Harry wstrzymał oddech, kiedy blade palce musnęły jego dłonie, gdy Draco odebrał od niego kolorowy od znaczeń i symbolów bukiet.

****

- Wybaczy mu? - dokończyła Hermiona, wyskakując z oblanego zielenią płomieni kominka. Otrzepała szatę z popiołu, zatrzymując się dwa kroki dalej, bo wkrótce przed nią pojawił się również Ron.

- Ty byś mu wybaczyła? - odparł nieprzekonany, chociaż sam nie chciał nawet myśleć, na co ich przyjaciel mógłby wpaść, gdyby usłyszał stanowcze Nie. Westchnął ciężko, pozbywając się uciążliwego krawatu z wielkim wyszytym M. Ostatnio temat Harry'ego był najczęstszym pojawiającym się na ich ustach. Martwili się o niego - ktoś musiał, jeśli sam Potter od kilku tygodni bardziej troszczył się o najmniejszą związaną z Malfoyem błahostkę.

Nie żeby kiedykolwiek było inaczej, ale teraz przechodził już samego siebie.

- Ja to co innego. Wiem, że Harry jest niewinny. On w to nie wierzy.

- Idiota - skwitował pod nosem Ron.

- Ron, nie możesz winić za to Malfoya - upomniała go, ale po krótkim namyśle dodała: - Tym razem.

- Ale Harry to mój przyjaciel - rzucił na swoją obronę, bo przeprosić z pewnością nie miał zamiaru. - Będę go bronił, choćby cały świat oskarżał go o najgorsze.

- Wiem - westchnęła, zmęczona całym dniem w Ministerstwie opadając na sofę i na miejsce obok ściągając również Rona, o którego ramię oparła głowę, przymykając powieki - ale...

Drzwi trzasnęły tak głośno, że oboje podskoczyli w miejscu.

- Przepraszam!

Ron i Hermiona spojrzeli po sobie na dźwięk znajomego głosu. Oboje szybko wstali, bo po tonie Harry'ego nasuwały się dwie możliwości - był albo pijany, albo dusił się ze śmiechu. Albo jedno i drugie, ale żadne z ich domysłów nie okazały się adekwatne.

- Co za uśmiech, Harry - rzucił Ron, samemu uśmiechając się na błogi i wręcz dziecięco radosny wyraz twarzy przyjaciela. - Pogodziliście się?

Harry wziął głęboki oddech, ale tylko po to, żeby go wstrzymać i zacząć wykonywać jakieś zamaszyste i bliżej nieokreślone gesty.

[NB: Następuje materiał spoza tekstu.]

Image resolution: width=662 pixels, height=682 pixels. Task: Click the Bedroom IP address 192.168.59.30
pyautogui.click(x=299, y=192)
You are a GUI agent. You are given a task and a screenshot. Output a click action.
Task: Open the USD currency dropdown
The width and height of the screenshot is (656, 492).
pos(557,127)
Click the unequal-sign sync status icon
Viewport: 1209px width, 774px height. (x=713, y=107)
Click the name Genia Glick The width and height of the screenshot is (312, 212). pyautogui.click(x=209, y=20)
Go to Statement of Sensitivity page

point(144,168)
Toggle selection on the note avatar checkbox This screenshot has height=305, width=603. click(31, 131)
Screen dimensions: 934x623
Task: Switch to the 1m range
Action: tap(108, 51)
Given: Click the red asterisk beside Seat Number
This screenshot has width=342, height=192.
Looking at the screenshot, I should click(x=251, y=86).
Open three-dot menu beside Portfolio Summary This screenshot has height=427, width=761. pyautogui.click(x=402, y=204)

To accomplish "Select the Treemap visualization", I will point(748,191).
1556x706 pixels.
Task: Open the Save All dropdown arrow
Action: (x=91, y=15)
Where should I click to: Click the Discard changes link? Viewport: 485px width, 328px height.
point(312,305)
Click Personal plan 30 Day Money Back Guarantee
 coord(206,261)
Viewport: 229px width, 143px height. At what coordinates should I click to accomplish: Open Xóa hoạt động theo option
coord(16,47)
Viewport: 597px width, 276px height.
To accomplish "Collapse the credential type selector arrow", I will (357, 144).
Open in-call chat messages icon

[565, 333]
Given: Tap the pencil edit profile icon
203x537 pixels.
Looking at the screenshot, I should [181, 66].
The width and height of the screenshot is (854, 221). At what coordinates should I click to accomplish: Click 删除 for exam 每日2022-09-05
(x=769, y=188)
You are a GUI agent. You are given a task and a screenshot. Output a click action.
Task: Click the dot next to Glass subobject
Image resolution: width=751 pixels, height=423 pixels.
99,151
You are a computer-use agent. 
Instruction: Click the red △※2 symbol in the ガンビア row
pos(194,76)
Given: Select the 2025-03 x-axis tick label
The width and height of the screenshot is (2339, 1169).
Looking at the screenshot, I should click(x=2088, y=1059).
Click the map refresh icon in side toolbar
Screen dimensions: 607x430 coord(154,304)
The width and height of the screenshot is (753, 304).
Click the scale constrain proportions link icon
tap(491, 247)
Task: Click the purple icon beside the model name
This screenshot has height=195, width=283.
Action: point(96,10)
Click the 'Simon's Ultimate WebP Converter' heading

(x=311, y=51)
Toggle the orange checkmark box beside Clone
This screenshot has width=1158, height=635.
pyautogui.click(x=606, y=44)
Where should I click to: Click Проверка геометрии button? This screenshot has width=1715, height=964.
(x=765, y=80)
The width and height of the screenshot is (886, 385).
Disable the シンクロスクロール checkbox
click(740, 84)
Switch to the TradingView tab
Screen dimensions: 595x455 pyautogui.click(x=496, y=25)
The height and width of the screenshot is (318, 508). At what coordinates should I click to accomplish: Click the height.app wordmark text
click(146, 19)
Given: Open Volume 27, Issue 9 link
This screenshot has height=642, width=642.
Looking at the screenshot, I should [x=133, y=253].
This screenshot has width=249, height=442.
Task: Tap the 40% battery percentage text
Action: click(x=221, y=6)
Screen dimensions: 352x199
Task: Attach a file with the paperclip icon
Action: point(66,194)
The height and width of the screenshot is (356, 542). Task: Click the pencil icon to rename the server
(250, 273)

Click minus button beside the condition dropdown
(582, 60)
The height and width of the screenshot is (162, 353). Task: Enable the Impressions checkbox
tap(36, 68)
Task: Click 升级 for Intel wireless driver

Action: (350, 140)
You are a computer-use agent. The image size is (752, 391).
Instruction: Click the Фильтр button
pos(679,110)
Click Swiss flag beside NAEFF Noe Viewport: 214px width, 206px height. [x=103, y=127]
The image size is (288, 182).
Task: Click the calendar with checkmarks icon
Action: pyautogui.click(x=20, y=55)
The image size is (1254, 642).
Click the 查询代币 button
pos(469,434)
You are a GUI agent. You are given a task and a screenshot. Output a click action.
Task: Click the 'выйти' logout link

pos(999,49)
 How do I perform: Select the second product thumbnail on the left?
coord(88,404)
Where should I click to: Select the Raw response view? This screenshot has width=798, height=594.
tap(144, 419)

- Przyjął kwiaty - wydusił w końcu tak piskliwym głosem, że Ron się roześmiał. - Przyjął moje kwiaty. Ode mnie. Rozumiecie? - zapytał, bo właściwie do niego samego jeszcze to nie docierało. Czuł się jak po tuzinie beczek Felixa.
Hermiona co prawda chyba nie była pewna, czy Malfoy nie wziął ich tylko po to, żeby użyć ich jako podpałki, ale mimo wszystko razem z Ronem tylko się uśmiechnęli. Nie mieli serca dobijać i niszczyć tego uśmiechu, który na jego ustach nie widniał już dawno.

Roześmiał się, rzucając się przyjaciołom na szyje.

Taka nawet krótka, drobna bliskość Dracona, polegająca choćby na tym, że mógł bezkarnie ogarniać wzrokiem jego twarz, czując, jak on to spojrzenie odwzajemnia, zbudowała w nim nową energię. Nie było nawet takiej liczby, żeby mógł wystarczająco razy sobie powtórzyć, że w końcu ma realną nadzieję, którą Draco sam mu dał.

- To dobry znak, Harry - stwierdziła pogodnie Hermiona, odsuwając go od siebie na odległość ramion. Westchnął lekko i pokiwał głową z pokrzepionym uśmiechem.